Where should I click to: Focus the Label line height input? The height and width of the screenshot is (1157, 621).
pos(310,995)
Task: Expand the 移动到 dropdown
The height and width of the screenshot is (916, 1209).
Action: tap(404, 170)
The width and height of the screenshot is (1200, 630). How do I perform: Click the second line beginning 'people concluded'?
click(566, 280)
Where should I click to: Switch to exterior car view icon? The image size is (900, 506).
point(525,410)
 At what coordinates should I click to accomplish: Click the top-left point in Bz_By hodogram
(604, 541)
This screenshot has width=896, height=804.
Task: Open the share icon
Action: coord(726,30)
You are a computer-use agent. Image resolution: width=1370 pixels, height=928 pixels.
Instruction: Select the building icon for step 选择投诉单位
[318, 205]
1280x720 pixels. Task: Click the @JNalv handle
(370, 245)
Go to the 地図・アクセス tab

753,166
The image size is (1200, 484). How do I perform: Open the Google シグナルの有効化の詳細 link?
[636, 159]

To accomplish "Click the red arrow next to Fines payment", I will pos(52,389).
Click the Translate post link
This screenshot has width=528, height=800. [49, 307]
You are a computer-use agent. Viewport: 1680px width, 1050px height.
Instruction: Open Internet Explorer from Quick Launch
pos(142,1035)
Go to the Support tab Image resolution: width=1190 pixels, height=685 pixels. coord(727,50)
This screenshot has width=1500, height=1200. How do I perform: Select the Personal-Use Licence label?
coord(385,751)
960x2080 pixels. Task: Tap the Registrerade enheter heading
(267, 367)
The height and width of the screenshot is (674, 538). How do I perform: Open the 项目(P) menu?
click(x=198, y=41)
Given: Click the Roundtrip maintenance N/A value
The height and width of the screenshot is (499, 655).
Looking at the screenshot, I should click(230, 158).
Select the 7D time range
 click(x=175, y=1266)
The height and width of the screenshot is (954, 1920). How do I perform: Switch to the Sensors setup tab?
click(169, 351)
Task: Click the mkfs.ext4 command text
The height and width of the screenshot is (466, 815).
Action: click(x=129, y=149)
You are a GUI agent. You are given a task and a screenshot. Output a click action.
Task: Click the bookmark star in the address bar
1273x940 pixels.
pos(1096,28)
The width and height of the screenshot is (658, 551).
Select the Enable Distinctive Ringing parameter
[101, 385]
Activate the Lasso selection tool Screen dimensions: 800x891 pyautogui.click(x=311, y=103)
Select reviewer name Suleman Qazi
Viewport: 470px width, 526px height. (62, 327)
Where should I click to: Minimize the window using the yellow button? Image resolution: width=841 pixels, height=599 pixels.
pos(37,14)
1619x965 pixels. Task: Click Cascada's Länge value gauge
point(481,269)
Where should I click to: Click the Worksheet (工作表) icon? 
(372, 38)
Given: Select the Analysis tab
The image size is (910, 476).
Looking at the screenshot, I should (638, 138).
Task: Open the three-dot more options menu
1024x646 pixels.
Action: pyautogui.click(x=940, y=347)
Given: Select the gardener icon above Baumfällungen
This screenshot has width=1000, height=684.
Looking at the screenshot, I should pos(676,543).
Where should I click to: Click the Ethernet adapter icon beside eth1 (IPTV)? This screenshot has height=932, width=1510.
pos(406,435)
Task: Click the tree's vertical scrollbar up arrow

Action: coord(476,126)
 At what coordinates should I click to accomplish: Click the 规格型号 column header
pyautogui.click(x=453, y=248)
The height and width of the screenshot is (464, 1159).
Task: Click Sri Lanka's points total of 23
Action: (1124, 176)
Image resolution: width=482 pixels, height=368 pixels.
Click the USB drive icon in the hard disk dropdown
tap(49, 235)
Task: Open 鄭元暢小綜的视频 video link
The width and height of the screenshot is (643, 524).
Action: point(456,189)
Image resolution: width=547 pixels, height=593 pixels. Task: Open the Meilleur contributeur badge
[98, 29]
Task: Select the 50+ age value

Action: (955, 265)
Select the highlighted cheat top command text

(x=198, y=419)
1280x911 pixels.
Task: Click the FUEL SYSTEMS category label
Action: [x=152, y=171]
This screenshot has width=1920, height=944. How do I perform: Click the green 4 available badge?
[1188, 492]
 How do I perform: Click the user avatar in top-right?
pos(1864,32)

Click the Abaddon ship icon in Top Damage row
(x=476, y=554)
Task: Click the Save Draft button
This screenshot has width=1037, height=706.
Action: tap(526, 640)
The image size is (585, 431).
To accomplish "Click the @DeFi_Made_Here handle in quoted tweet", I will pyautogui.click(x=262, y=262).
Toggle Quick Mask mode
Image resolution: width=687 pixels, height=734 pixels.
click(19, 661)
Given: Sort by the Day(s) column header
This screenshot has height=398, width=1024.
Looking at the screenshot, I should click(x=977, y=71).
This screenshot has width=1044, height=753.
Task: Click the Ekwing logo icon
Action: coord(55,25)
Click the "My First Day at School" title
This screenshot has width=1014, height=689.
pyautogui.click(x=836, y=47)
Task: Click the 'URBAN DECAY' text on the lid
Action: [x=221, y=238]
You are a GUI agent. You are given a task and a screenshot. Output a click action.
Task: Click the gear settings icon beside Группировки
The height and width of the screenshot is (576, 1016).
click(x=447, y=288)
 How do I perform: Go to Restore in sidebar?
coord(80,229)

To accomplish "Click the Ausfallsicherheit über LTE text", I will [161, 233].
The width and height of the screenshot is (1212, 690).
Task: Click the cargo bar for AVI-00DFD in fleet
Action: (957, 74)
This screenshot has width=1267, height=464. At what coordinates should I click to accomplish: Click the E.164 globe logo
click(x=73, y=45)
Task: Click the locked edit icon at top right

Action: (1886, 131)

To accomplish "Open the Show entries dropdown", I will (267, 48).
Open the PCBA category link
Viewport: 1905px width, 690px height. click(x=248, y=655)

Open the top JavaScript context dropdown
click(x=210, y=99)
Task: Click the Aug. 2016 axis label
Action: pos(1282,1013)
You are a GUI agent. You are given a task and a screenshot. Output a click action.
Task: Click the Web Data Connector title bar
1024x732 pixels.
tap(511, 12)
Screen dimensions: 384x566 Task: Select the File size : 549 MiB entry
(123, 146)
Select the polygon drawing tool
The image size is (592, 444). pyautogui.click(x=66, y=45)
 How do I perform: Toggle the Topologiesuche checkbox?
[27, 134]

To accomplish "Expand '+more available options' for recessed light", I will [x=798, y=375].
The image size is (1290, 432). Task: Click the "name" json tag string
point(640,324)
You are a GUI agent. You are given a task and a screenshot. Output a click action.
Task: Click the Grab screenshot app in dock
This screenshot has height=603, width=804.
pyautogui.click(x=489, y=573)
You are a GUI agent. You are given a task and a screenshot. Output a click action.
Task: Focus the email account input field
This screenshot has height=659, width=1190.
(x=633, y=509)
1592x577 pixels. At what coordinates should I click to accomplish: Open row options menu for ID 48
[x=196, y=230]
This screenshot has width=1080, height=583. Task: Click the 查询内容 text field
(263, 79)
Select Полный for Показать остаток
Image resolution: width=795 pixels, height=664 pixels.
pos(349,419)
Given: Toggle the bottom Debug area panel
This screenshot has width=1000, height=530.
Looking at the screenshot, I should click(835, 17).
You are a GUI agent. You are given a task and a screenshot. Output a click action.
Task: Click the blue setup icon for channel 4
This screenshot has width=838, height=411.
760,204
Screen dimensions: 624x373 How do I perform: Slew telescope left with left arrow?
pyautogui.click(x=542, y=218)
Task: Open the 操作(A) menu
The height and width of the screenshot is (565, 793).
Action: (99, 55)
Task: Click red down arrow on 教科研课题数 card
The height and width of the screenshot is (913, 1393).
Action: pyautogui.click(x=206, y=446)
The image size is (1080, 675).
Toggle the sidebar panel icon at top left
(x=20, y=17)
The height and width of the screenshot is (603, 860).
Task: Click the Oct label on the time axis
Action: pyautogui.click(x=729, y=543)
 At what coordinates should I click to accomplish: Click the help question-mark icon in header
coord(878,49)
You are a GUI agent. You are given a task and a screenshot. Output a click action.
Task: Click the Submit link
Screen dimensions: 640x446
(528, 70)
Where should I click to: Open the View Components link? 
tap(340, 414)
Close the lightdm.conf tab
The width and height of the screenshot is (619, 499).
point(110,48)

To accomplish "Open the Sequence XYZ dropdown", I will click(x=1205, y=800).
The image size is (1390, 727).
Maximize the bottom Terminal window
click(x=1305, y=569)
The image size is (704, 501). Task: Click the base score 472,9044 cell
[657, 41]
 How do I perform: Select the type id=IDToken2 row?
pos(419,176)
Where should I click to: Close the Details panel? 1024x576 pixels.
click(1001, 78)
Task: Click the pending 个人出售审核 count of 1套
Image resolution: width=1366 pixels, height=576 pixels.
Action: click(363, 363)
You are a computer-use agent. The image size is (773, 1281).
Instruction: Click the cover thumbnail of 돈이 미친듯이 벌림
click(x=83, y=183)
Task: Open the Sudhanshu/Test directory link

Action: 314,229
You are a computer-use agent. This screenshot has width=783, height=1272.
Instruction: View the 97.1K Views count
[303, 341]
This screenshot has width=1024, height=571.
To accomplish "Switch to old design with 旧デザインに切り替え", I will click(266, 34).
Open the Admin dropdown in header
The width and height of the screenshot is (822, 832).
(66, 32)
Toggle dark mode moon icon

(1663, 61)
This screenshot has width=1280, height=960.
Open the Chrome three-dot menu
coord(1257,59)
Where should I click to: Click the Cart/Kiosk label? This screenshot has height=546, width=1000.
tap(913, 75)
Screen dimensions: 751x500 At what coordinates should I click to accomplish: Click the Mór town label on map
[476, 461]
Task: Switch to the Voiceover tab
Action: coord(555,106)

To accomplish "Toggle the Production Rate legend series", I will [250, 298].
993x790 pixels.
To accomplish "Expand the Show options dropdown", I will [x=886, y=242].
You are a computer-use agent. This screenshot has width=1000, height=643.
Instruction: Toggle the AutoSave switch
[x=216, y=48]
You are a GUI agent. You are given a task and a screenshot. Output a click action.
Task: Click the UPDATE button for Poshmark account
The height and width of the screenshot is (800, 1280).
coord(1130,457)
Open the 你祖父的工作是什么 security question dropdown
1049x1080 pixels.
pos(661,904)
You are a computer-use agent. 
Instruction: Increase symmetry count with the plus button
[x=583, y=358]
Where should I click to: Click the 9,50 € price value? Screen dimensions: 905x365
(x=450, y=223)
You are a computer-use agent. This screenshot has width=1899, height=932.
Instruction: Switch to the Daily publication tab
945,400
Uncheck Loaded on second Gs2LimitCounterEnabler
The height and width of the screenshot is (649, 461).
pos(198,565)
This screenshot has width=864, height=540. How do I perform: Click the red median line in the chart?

■ **What is being asked**:
The lines to copy are those above that contain the string "Expand".

■ **Response area**:
Task: Expand the 移动到 dropdown
To accomplish "Expand '+more available options' for recessed light", I will [x=798, y=375].
To accomplish "Expand the Show options dropdown", I will [x=886, y=242].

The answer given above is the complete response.